Instruction: Reproduce the lines starting with the one containing "The height and" and going on through the one containing "click(374, 401)", substituting "desk lamp" for "monitor stand base" and leaving everything else unchanged.
>> START Dataset content
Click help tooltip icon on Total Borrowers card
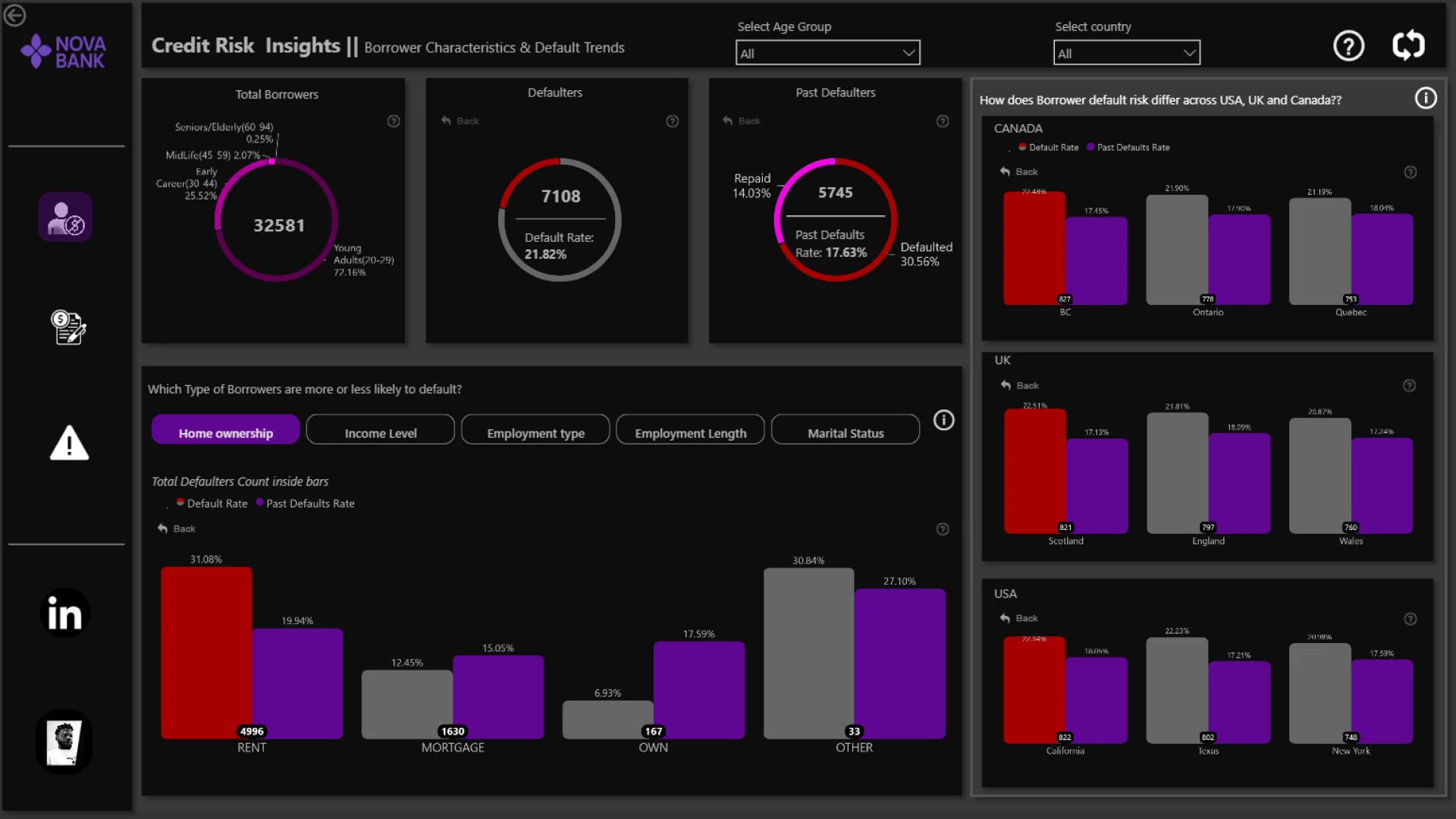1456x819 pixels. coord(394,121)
>> END Dataset content
>> START Dataset content
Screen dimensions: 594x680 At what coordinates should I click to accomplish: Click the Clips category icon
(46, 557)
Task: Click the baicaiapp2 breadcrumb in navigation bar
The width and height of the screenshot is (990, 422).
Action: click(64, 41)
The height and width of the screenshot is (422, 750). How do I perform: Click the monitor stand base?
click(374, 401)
>> END Dataset content
Output of the exercise:
The height and width of the screenshot is (422, 750). How do I perform: Click the desk lamp?
click(374, 401)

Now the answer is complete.